SELECTED EXCERPT:
+---+
Jim: That is on the corner of Polk and Bloodworth.

Peter: That was the Makepeace house that they...

Jim: I am not sure of the address on the corner of Bloodworth and Polk. It faces Polk Street.

Dixie: Right across the street.

Jim: It is right across the street from 325, the house that we renovated. It is a one story home now.

Dixie: Another interesting thing I can remember about Billy Makepeace, they had been in school together, Bob and Jim, and Billy Makepeace, and I had found a book when we were going through some boxes of books, with Billy Makepeace’s name on it, so when we moved back to Oakwood, I saw him one day and I said, “wait, I’ve got something I want to give back to you.” I gave him the book that Jim had had for years and years I am sure. He was really surprised to get back a childhood book.

Peter: Tell me about Murphy School.

Jim: Well, it was a fairly typical school, I think. It went from first grade to seventh grade. I don’t remember probably 3 or 400 students at the most there. I had great teachers and enjoyed all of them and know all of the names of them now. There was an interesting thing that happened when I was in the third grade. I was in Mrs. Thomas’s 3rd grade class, and she put on a play in the theatre that’s now been renovated at Murphy School. I played a part in a little skit that was my first chance to get on stage. I had a singing line. I had to sing a little part... Let’s see if I can remember how it went. It said, it was Cinderella and I had to sing this line, “dear Cinderella will you marry me.” and Cinderella sang back, “yes, my Prince Charming, and happy I will be.”
+---+
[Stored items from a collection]
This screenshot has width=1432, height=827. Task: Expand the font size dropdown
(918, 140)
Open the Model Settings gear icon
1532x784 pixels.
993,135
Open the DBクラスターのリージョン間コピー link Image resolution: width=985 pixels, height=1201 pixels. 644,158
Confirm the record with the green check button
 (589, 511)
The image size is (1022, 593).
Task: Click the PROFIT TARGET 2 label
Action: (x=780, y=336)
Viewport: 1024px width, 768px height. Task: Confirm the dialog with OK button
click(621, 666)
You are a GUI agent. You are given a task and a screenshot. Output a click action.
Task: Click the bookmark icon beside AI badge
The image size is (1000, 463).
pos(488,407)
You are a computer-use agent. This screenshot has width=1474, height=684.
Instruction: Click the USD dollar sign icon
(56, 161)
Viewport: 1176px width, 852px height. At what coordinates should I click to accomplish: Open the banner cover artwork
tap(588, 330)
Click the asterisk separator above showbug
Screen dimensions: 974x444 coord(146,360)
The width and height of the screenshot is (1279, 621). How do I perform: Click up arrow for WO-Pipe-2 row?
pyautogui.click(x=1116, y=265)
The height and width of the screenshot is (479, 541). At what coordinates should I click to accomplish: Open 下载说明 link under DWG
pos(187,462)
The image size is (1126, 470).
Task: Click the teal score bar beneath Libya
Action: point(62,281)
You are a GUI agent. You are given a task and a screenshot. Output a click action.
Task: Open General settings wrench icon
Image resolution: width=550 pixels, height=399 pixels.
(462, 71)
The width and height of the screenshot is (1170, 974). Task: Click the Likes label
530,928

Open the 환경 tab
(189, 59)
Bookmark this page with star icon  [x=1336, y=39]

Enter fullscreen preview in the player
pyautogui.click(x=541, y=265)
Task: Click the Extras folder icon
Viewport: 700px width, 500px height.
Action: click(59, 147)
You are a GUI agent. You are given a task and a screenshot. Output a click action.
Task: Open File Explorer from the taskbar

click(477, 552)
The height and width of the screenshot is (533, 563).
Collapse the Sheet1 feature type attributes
+---+
WHAT TO WORK ON:
A - Answer these questions using the interview excerpt:
(i) Which street does the house on the corner of Polk and Bloodworth face?
(ii) Which grades did Murphy School cover?
(iii) Whose third grade class was Jim in?
B - Copy the entries from the line containing "The height and width of the screenshot is (479, 541)." through the last line of the entries, including both ends.

THE RESULTS:
A -
(i) Polk Street.
(ii) First grade through seventh grade.
(iii) Mrs. Thomas's.

B -
The height and width of the screenshot is (479, 541). At what coordinates should I click to accomplish: Open 下载说明 link under DWG
pos(187,462)
The image size is (1126, 470).
Task: Click the teal score bar beneath Libya
Action: point(62,281)
You are a GUI agent. You are given a task and a screenshot. Output a click action.
Task: Open General settings wrench icon
Image resolution: width=550 pixels, height=399 pixels.
(462, 71)
The width and height of the screenshot is (1170, 974). Task: Click the Likes label
530,928

Open the 환경 tab
(189, 59)
Bookmark this page with star icon  [x=1336, y=39]

Enter fullscreen preview in the player
pyautogui.click(x=541, y=265)
Task: Click the Extras folder icon
Viewport: 700px width, 500px height.
Action: click(59, 147)
You are a GUI agent. You are given a task and a screenshot. Output a click action.
Task: Open File Explorer from the taskbar

click(477, 552)
The height and width of the screenshot is (533, 563).
Collapse the Sheet1 feature type attributes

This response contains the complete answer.